ヒト腹直筋の「腱画」はいつできるのか-拡散テンソル画像で可視化-
岩佐さんは、**ヒト胎児の腹直筋にみられる「腱画」**の形成過程を、**拡散テンソル画像(DTI)**を用いて詳しく解析し、その成果を発表しました。
腹直筋は、おなかの前面を縦に走る代表的な筋で、いわゆる「腹筋」の中心となる筋です。この筋の特徴のひとつが、筋腹を横切る腱画と呼ばれる線維性の仕切りです。腱画は腹直筋をいくつかの区画に分け、筋の効率や強度に関わると考えられています。成人では、腱画は3〜4本みられることが多い一方で、その発生の初期段階でいつ、どこに、どのように現れるのかについては、これまで十分に分かっていませんでした。

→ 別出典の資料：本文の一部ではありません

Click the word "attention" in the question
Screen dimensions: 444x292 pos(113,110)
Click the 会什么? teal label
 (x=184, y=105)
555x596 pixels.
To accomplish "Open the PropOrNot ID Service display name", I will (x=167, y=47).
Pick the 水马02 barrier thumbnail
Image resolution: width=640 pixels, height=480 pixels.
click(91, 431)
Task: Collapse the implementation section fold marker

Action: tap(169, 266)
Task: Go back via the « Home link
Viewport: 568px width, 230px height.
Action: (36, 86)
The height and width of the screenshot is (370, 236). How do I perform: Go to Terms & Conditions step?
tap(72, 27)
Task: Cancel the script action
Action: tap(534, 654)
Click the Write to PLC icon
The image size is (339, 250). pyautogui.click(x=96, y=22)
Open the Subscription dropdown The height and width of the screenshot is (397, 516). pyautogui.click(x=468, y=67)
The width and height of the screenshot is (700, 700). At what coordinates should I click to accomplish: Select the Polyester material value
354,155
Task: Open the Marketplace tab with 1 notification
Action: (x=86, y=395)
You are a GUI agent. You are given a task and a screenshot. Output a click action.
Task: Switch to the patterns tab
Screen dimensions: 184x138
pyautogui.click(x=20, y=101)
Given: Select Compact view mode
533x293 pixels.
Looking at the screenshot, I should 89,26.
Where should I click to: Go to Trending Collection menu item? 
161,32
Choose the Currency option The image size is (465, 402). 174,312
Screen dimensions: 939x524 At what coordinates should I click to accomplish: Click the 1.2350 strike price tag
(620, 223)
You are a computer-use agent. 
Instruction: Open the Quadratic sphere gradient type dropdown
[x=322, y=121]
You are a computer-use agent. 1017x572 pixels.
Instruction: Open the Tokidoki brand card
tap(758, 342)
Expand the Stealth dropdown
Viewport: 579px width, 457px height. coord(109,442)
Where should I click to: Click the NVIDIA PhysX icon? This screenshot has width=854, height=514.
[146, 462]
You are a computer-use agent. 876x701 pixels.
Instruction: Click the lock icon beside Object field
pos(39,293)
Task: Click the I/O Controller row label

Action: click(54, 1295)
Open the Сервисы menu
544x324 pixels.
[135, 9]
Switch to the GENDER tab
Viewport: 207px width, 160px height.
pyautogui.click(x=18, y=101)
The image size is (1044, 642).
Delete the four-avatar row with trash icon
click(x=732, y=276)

そこで本研究では、頭殿長(CRL)39.5〜93.7 mmのヒト胎児15例を対象に、7テスラMRIによるT1強調画像とDTIを用いて腹直筋を三次元的に解析しました。腹直筋は、肋骨弓から恥骨結合までの範囲を、臍の位置を基準に4つの領域(Zone-1〜Zone-4)に分け、それぞれの長さ・幅・厚さを測定するとともに、腱画の本数、位置、完全型/不完全型、左右差、性差を調べました。

その結果、腹直筋の下部にあたる**Zone-4(恥骨結合と臍輪下端のあいだ)**は、上部のZone-1・Zone-2や臍部のZone-3と比べて、幅が狭く、厚みが大きいという特徴をもつことが分かりました。また、DTIでは、通常のT1強調画像では見えにくい腱画を、筋線維とは異なる拡散特性をもつ低FA領域として描出することができました。
腱画の本数は、左右あわせて平均3.1本で、**2本の腱画しか持たない腹直筋が21%**にみられました。これは成人での報告より高い割合です。解析の結果、腱画が2本しかない標本では、まだ形成途中であり、第3の腱画がZone-2に形成されつつある可能性が示されました。つまり、胎児初期の段階では、腹直筋の腱画はすでにある程度配置されているものの、本数や完成度はまだ発達の途中にあると考えられます。
また、腱画の形態には部位ごとの違いがありました。Zone-1とZone-2では完全型の腱画が有意に多く、一方でZone-3では筋腹を完全には横断しない不完全型が多く認められました。さらに、Zone-4では腱画そのものが存在しないことが多いことも分かりました。これらの傾向は、成人の解剖学的研究で知られていた腱画の部位差とよく一致しており、腱画の部位ごとの特徴は胎児初期の段階からすでに現れ始めていることが示されました。
特に注目されるのは、今回の研究で、CRL 45.8 mm(受精後およそ11週)の標本ですでにDTIにより腱画が検出できたことです。これまでの組織学的研究では、腹直筋に成熟した腱画が確認されるのは受精後17週以降とされていました。今回の結果は、DTIが腱画形成のより早い、未熟な段階を捉えられる可能性を示しています。
この研究のポイント
- ヒト胎児初期の腹直筋における腱画形成を、DTIで可視化しました。
- 腱画は平均3.1本で、2本しかない標本も比較的多く、形成途中である可能性が示されました。
- 上部では完全型、臍周囲では不完全型、下部では欠如が多いという部位差が、胎児初期からすでに認められました。
今回の研究は、腹直筋の腱画形成を三次元的かつ定量的に評価した初めての研究の一つです。腱画は、見た目の「腹筋の割れ目」として知られるだけでなく、筋の力学的性質や神経・血管の分布とも関わる重要な構造です。その形成過程を理解することは、腹壁形成の基礎発生学を深めるうえで重要です。
また、本研究は、DTIが筋と腱性構造の分化を発生初期から捉えられることを示した点でも意義があります。今後は、同一標本での組織学的検証や、他の筋群での応用を進めることで、胎児期の筋骨格形成の理解がさらに深まることが期待されます。
本研究成果は、2024年5月29日に Journal of Anatomy 誌にオンライン掲載されました。
論文情報
タイトル
Formation of tendinous intersections in the human fetal rectus abdominis
著者
Yui Iwasa, Toru Kanahashi, Jun Matsubayashi, Hirohiko Imai, Hiroki Otani, Shigehito Yamada, Tetsuya Takakuwa
掲載誌
Journal of Anatomy
公開日
2024年5月29日
DOI
https://doi.org/10.1111/joa.14064
ひとこと紹介
腹直筋の腱画は、胎児初期の段階から少しずつ形成され始めます。本研究では、拡散テンソル画像を用いて、腹直筋内部の腱画を可視化し、その本数や部位ごとの特徴が、発生の早い段階ですでに現れていることを明らかにしました。